— start Quoted passage —
For the third time in four years, the Clemson Tigers won a CFB semi-final game by 20+ points. This time it came against Notre Dame in the Cotton Bowl and it told us a lot about the Tigers. Clemson’s schedule has often been called into question, and deservedly so. Notre Dame was the first top 25 rated team per current (Jan 2) S&P+ they’ve faced since Texas A&M. They looked really good blowing out the likes of Wake Forest, NC State, Florida State, and Pittsburgh, but that doesn’t always translate when the competition level steps up. Some felt that it wouldn’t translate:
Now we know Clemson’s dominance against a relatively weak schedule in a down year for the ACC is in fact indicative of how great this team is.
We also learned that Clemson’s offense is now - 10 games since the QB change - reaching its full potential. Justyn Ross, who always seemed to have great rapport with Trevor Lawrence has emerged as a second elite deep threat on the team. The ability to stress defenses with both he and Higgins on the field together is a game changer.
Lastly, and on a less positive note, we got more evidence that Clemson’s gaudy rushing numbers are exaggerated by absolutely shredding poor rush defenses. We had previously noted that the rushing attack had been cooled against all three top 30 rushing defenses we’ve faced (TAMU, NCSU, FSU). Etienne has an incredible combination of power and speed and used it to seal the game with a 62-yard TD run. On the Tigers’ other 36 carries, they averaged 4.1 YPC. That’s not bad by any means, but it’s not what you might expect from this rushing attacking if I told you Travis Etienne has averaged 8.3 YPC on the season.
So we’ve learned a little more and just in time for the final preview. Not only is it the National Championship, but it means just a little more that it’s against Alabama. First, a quick explanation of methodology for those who haven’t read this article series before:
In our analysis of the depth charts, we divide the offense and the defense into three portions each. For the offense, the starting QB, the starting O-line, and the two-deep for the remaining skill positions (WR, TE, RB) are each weighted to represent one-third of the overall offense rating. Similarly on defense, the two-deep at D-line, linebacker, and in the secondary are each weighted to represent one-third of the overall defense rating, regardless of scheme.
— end Quoted passage —
● Problems and tasks:
- a) Answer these questions from the Clemson football article.
(i) In which bowl game did Clemson play Notre Dame?
(ii) Which player has emerged as a second elite deep threat for Clemson?
(iii) What was Clemson's average yards per carry on its other 36 carries?
- b) Retype the part of the Clemson football article that begins at the words "Lastly, and on" and stops after the words "on the season.".
— start Data provided —
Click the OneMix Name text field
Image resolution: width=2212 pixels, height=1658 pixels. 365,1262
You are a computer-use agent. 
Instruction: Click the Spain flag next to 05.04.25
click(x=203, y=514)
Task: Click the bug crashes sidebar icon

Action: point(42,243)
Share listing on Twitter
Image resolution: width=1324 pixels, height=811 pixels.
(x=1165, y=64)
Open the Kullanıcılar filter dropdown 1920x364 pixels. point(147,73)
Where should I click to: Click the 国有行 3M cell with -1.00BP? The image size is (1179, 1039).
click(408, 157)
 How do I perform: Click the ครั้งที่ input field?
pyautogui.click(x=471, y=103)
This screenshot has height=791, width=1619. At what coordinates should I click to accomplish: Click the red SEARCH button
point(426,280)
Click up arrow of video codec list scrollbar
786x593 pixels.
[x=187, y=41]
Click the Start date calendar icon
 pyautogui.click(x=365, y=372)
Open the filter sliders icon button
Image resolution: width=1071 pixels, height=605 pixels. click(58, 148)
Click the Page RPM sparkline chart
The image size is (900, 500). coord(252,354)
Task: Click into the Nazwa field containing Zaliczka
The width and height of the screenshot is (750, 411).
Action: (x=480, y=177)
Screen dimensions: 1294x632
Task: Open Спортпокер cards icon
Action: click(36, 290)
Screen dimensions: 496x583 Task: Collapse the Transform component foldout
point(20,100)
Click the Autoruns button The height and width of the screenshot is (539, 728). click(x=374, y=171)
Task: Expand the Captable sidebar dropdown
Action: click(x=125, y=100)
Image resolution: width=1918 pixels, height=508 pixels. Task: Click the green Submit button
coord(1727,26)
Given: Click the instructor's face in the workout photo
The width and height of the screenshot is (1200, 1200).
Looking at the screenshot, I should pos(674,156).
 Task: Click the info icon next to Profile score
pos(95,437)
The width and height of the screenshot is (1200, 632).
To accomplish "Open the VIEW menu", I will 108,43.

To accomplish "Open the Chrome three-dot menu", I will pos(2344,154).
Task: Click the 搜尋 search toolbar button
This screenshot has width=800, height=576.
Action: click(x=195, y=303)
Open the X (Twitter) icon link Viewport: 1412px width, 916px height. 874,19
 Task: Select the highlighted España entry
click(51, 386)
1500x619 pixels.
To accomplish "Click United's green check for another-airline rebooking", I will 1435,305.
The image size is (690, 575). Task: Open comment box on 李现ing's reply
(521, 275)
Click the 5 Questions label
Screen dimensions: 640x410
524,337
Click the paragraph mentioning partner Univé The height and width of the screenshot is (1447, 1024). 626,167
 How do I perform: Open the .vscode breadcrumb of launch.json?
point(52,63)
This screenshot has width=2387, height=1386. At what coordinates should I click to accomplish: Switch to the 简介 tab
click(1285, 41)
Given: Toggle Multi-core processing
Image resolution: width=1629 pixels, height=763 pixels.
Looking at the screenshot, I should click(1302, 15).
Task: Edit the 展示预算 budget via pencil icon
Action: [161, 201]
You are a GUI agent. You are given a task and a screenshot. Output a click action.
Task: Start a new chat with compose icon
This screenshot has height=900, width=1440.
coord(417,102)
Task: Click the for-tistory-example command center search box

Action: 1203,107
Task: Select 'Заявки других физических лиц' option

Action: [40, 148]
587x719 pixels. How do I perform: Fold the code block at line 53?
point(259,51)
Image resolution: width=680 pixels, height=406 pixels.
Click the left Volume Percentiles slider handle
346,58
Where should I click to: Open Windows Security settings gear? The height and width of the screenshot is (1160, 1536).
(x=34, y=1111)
— end Data provided —
● Written responses:
- a)
(i) The Cotton Bowl
(ii) Justyn Ross
(iii) 4.1

- b)
Lastly, and on a less positive note, we got more evidence that Clemson’s gaudy rushing numbers are exaggerated by absolutely shredding poor rush defenses. We had previously noted that the rushing attack had been cooled against all three top 30 rushing defenses we’ve faced (TAMU, NCSU, FSU). Etienne has an incredible combination of power and speed and used it to seal the game with a 62-yard TD run. On the Tigers’ other 36 carries, they averaged 4.1 YPC. That’s not bad by any means, but it’s not what you might expect from this rushing attacking if I told you Travis Etienne has averaged 8.3 YPC on the season.